Triptolide inhibits MCF‐7 cell growth via estrogen receptor‐α‐related pathways (657.5)

Triptolide, a diterpenoid triepoxide from the traditional Chinese medicinal herb Tripterygium wilfordii Hook. f., is a potential treatment for autoimmune diseases as well a possible anti‐tumor agent. Our previous studies have shown that triptolide inhibits the proliferation of breast cancer cells in vitro and more potently reduces growth of estrogen receptor α (ERα)‐positive breast cancer cells than ERα‐negative cells. In this study, its ability to block the proliferation of breast cancer and its molecular mechanism of action were investigated. Methods: Cell viability was assessed by PrestoBlue assay. Real‐time PCR and western were used to determine ERα expression. To further investigate the effect of ERα on triptolide inhibition of cell growth, MDA‐MB‐231 cells that overexpress ERα were used. The MCF‐7 xenograft mouse tumor model was used to measure the effects of triptolide on breast cancer in vivo. Results: Levels of ERα and phosphorylated ERK were reduced by triptolide.
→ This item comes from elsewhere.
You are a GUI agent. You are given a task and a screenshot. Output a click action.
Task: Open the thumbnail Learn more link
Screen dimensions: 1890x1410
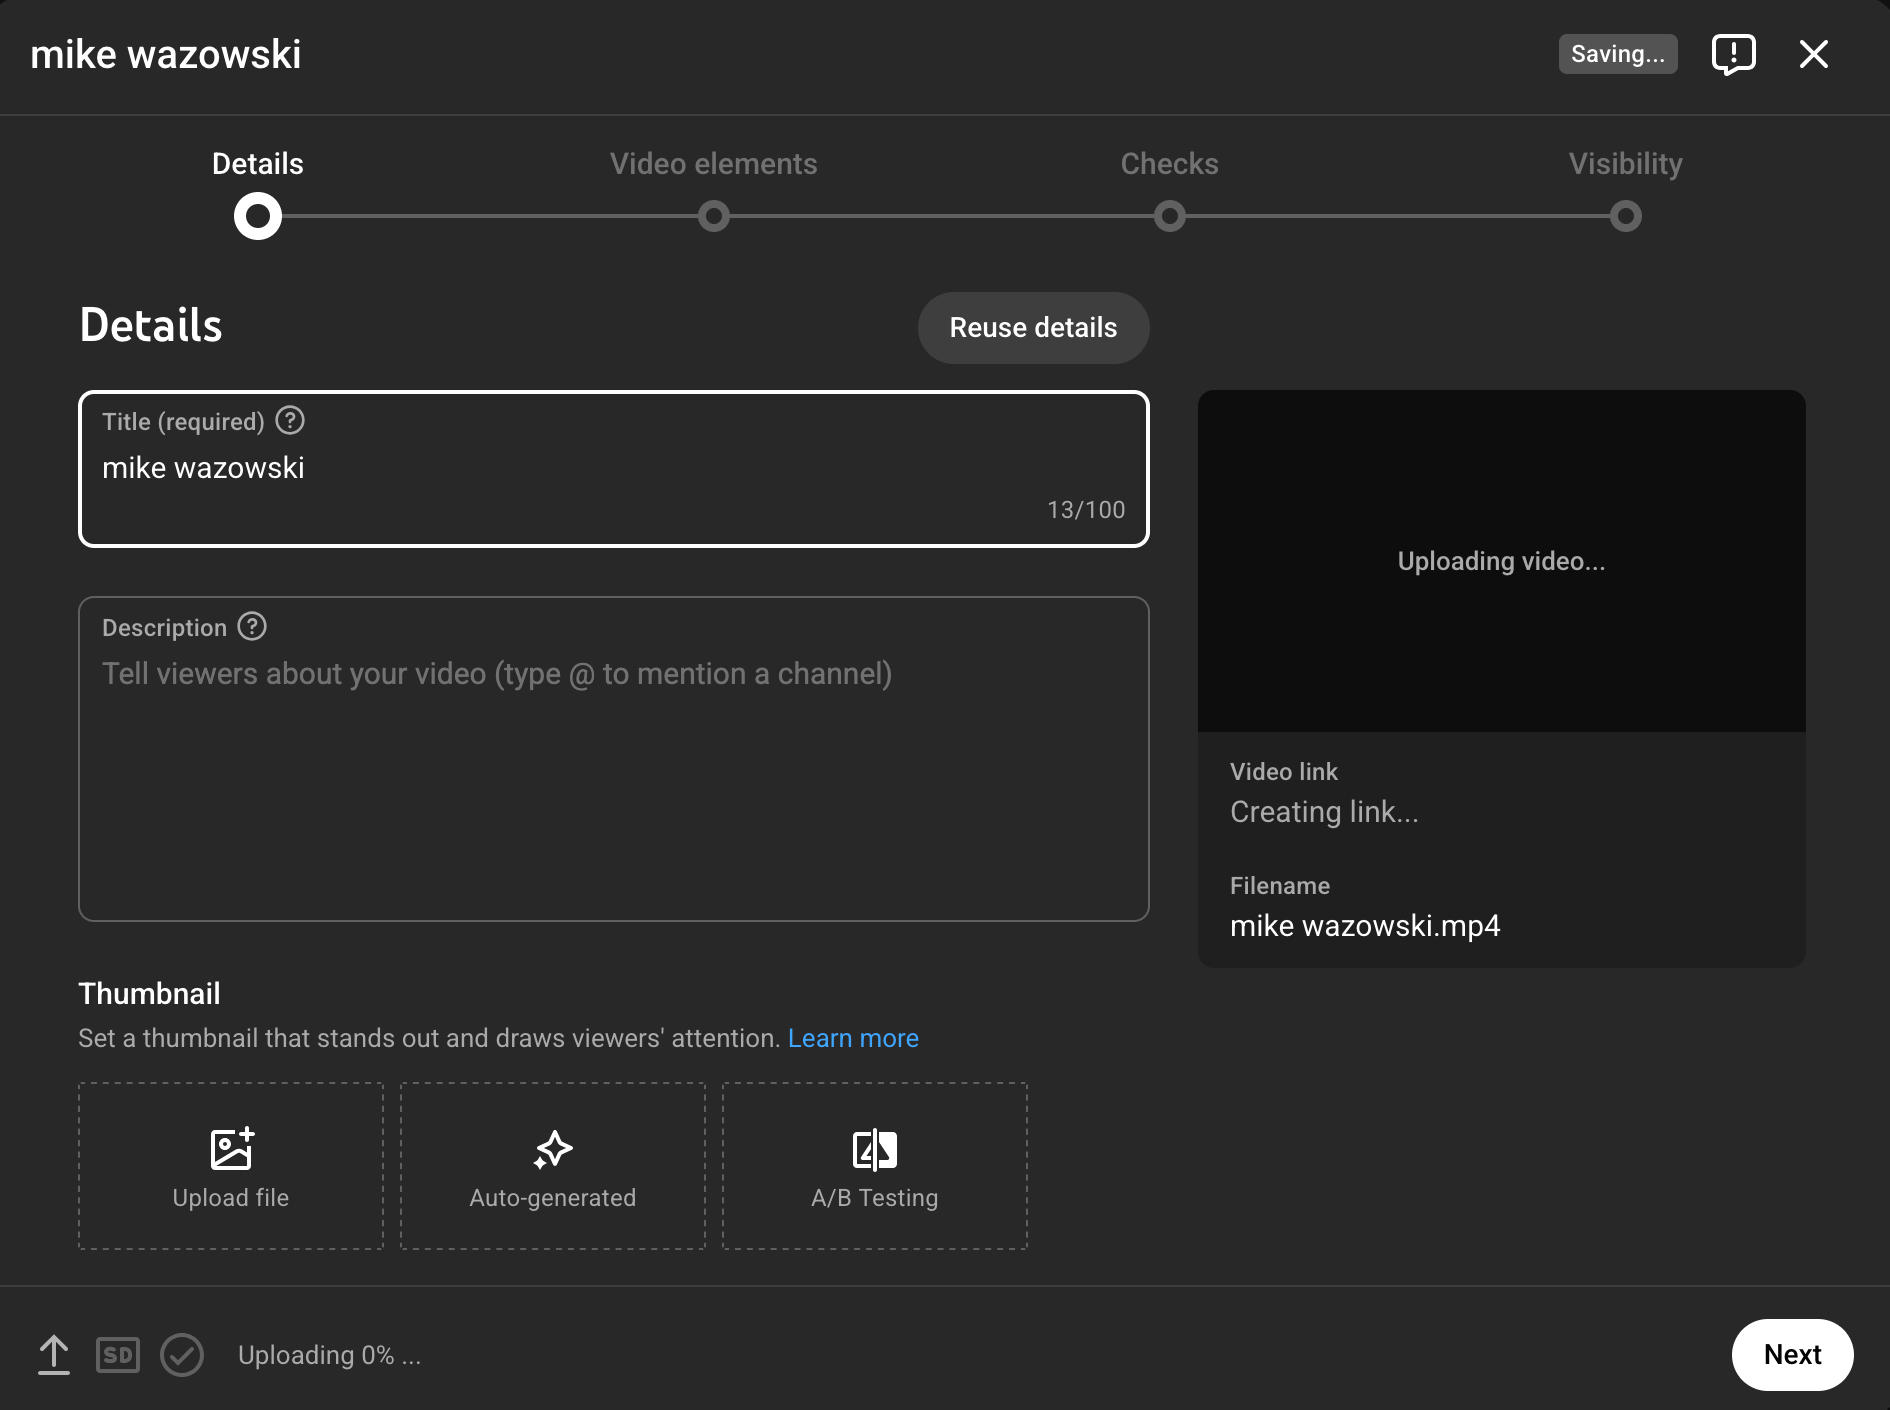point(853,1038)
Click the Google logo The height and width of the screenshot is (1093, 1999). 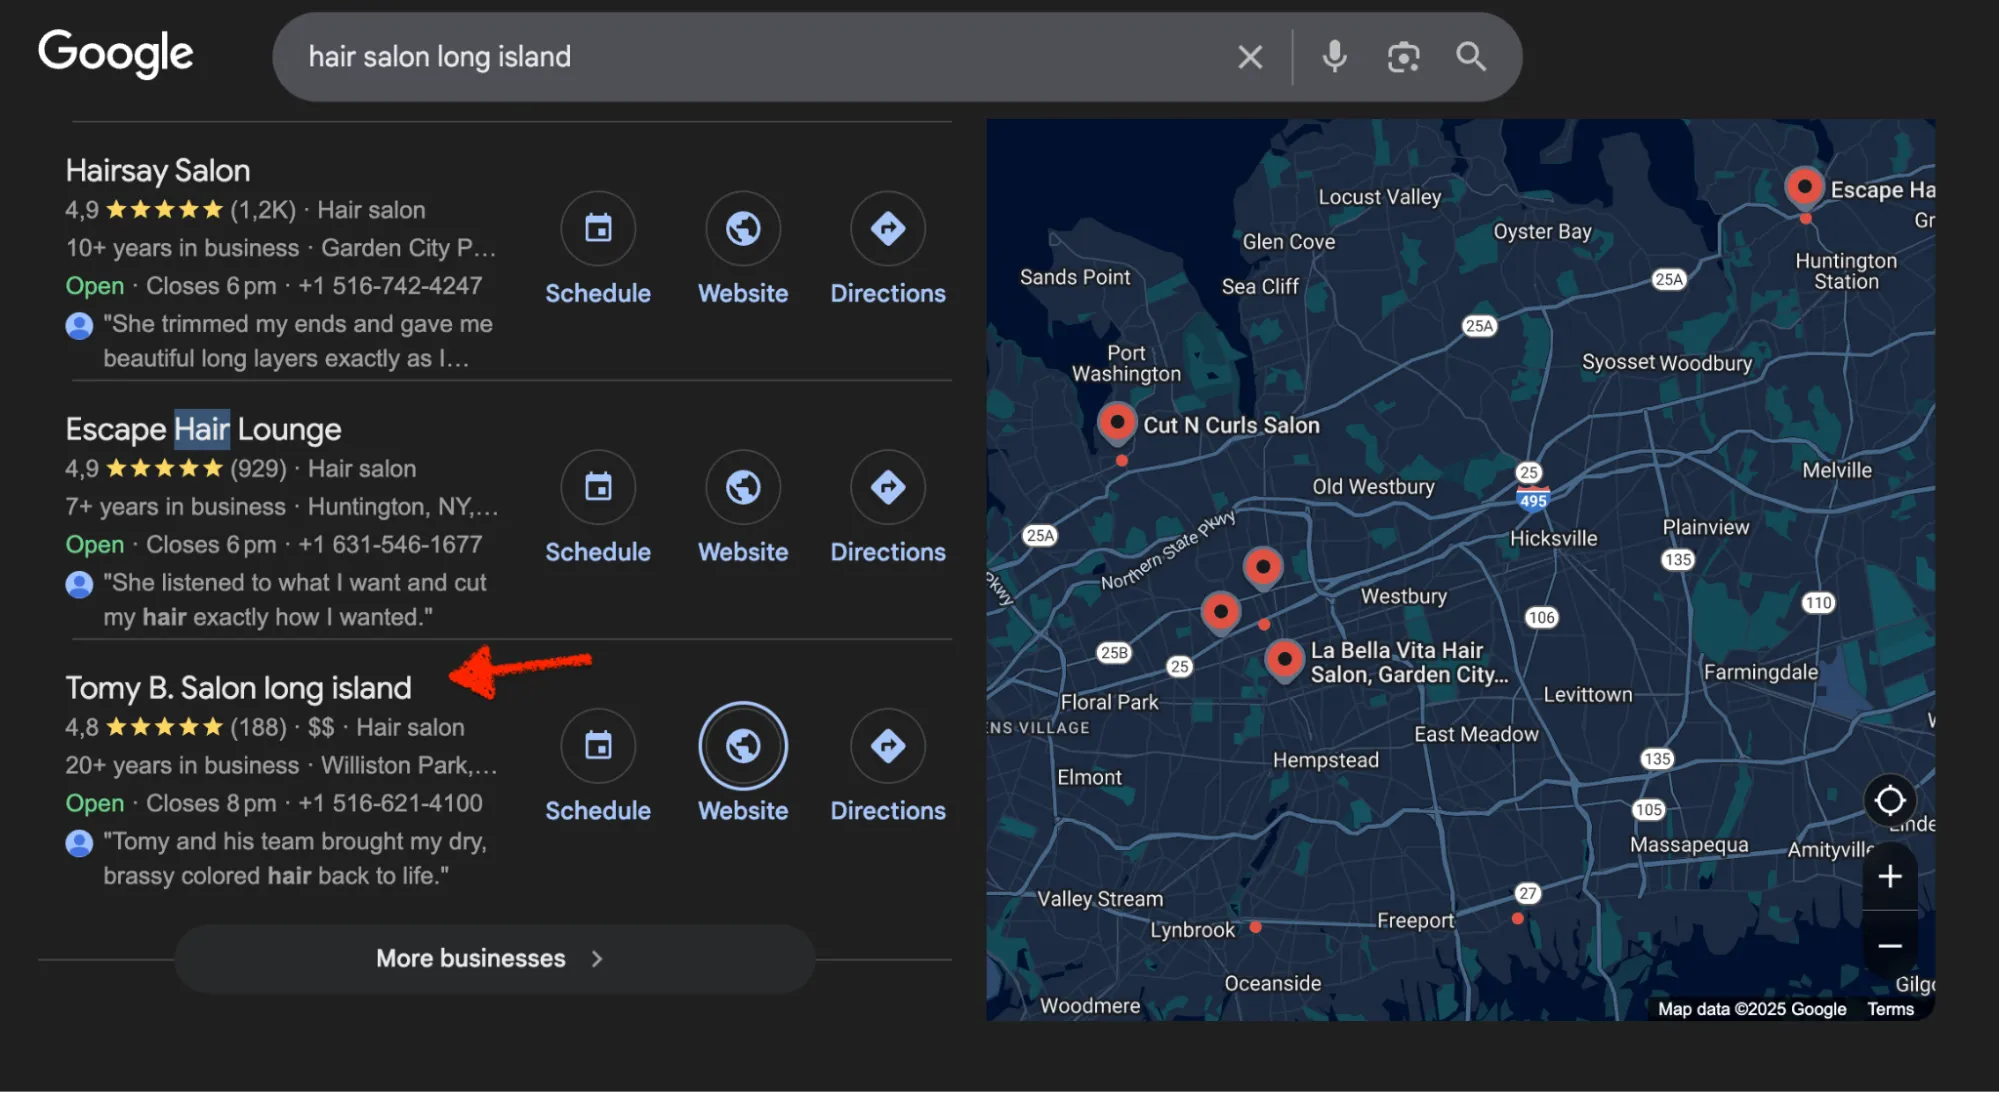tap(116, 54)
Overexpression of ERα in MDA‐MB‐231 cells significantly enhanced triptolide’s inhibitory effects. In vivo tumor xenograft model, treatment of triptolide significantly reduced tumor size and ERα expression and inhibited phosphorylated ERK expression. Conclusions: This result suggests that triptolide might be a candidate for prevention of ER‐positive breast cancer cell lines.